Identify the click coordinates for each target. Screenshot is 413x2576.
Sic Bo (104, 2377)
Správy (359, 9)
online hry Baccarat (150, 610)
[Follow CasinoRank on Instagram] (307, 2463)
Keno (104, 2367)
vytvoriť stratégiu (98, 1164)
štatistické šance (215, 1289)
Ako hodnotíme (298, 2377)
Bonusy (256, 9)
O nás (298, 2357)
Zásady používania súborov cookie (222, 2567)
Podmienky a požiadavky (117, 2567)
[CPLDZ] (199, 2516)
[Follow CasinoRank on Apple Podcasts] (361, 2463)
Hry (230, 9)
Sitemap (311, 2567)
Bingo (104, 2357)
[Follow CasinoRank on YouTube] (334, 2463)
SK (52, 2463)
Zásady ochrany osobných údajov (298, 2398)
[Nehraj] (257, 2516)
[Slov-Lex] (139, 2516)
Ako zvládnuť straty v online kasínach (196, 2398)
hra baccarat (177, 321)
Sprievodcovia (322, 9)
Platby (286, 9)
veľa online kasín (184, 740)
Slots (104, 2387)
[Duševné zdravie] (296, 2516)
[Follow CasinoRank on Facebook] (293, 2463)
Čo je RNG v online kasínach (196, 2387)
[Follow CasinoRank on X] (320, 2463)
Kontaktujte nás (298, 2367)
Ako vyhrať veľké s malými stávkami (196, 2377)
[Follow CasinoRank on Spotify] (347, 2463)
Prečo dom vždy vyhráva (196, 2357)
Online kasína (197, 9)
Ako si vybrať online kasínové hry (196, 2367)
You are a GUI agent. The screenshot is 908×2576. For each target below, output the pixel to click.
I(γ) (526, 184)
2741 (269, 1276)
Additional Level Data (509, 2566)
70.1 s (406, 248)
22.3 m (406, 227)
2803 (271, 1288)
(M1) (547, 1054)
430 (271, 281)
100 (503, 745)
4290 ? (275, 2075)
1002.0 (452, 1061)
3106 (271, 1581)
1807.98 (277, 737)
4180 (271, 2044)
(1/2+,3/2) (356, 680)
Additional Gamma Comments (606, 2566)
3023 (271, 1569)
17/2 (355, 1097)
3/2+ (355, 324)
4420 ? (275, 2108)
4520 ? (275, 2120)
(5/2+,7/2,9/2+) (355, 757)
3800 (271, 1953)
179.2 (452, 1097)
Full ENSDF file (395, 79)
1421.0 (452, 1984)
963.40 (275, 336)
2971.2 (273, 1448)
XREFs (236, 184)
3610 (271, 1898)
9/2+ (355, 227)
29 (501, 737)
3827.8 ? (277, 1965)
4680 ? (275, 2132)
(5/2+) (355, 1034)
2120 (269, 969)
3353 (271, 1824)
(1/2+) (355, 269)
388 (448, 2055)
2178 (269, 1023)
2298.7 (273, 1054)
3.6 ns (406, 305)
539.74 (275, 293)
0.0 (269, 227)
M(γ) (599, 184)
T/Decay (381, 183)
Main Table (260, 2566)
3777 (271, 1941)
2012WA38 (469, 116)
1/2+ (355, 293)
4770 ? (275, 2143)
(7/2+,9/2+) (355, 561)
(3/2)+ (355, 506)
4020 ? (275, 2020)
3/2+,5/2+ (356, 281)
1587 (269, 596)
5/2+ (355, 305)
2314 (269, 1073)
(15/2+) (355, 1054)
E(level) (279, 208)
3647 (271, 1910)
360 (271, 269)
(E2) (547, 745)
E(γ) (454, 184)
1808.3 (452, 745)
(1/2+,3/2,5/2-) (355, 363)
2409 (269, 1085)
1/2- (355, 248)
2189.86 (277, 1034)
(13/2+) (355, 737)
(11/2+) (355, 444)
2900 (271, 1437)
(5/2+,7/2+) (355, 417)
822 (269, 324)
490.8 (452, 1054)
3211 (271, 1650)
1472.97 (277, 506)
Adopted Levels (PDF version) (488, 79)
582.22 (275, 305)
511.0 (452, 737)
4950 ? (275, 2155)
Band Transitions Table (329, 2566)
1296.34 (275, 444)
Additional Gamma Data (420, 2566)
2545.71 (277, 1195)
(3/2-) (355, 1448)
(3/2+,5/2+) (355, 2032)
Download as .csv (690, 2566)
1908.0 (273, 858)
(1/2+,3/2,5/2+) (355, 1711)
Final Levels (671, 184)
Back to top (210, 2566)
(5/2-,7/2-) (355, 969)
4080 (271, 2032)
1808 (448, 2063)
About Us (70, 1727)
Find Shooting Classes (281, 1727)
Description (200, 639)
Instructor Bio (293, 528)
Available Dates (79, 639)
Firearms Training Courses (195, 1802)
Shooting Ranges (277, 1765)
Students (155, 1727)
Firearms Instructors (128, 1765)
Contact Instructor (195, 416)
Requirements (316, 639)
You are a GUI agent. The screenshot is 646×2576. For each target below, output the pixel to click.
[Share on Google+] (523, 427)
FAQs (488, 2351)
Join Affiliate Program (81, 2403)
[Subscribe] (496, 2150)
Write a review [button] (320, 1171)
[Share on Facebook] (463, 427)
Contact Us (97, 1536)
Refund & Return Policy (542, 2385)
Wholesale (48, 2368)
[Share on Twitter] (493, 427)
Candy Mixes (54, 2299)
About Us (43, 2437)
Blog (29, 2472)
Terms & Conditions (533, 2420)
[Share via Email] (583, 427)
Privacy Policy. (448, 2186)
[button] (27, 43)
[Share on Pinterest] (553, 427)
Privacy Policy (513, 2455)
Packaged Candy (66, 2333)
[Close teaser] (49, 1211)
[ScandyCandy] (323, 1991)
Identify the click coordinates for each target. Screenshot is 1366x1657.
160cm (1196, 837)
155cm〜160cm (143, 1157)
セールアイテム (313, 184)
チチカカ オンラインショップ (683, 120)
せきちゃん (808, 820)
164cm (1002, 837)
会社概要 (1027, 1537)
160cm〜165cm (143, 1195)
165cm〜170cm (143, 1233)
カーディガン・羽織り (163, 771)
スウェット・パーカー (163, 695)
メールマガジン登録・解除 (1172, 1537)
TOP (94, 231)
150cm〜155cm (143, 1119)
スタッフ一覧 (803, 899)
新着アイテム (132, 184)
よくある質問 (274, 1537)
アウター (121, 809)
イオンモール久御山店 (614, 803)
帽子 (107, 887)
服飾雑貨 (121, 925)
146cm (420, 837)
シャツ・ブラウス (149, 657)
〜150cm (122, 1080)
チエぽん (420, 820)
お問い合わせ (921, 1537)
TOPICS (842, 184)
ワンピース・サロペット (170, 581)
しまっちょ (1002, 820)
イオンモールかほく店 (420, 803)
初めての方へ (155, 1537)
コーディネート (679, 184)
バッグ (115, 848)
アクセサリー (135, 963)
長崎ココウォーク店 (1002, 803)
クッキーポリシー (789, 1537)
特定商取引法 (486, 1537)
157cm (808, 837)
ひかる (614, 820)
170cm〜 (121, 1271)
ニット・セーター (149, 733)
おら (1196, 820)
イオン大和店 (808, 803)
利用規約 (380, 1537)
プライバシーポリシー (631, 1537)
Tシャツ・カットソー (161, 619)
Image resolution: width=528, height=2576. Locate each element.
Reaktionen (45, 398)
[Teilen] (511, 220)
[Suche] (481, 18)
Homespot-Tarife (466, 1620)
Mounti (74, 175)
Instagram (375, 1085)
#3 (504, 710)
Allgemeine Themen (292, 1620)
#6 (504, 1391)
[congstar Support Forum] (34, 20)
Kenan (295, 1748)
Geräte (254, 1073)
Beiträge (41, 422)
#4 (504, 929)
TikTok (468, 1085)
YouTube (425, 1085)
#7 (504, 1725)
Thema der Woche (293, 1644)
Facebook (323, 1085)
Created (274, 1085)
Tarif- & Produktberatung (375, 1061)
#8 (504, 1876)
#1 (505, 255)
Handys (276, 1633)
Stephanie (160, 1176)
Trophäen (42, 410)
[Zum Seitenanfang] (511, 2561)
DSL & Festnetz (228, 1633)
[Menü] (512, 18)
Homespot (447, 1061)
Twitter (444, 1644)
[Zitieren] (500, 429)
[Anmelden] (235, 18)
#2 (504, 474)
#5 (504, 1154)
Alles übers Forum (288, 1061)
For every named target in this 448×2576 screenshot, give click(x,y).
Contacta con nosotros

### [Your assignment]
When a line of the entries contains the word "Zásady", it counts toward the total; reply with that total alone.

### [Task answer]
2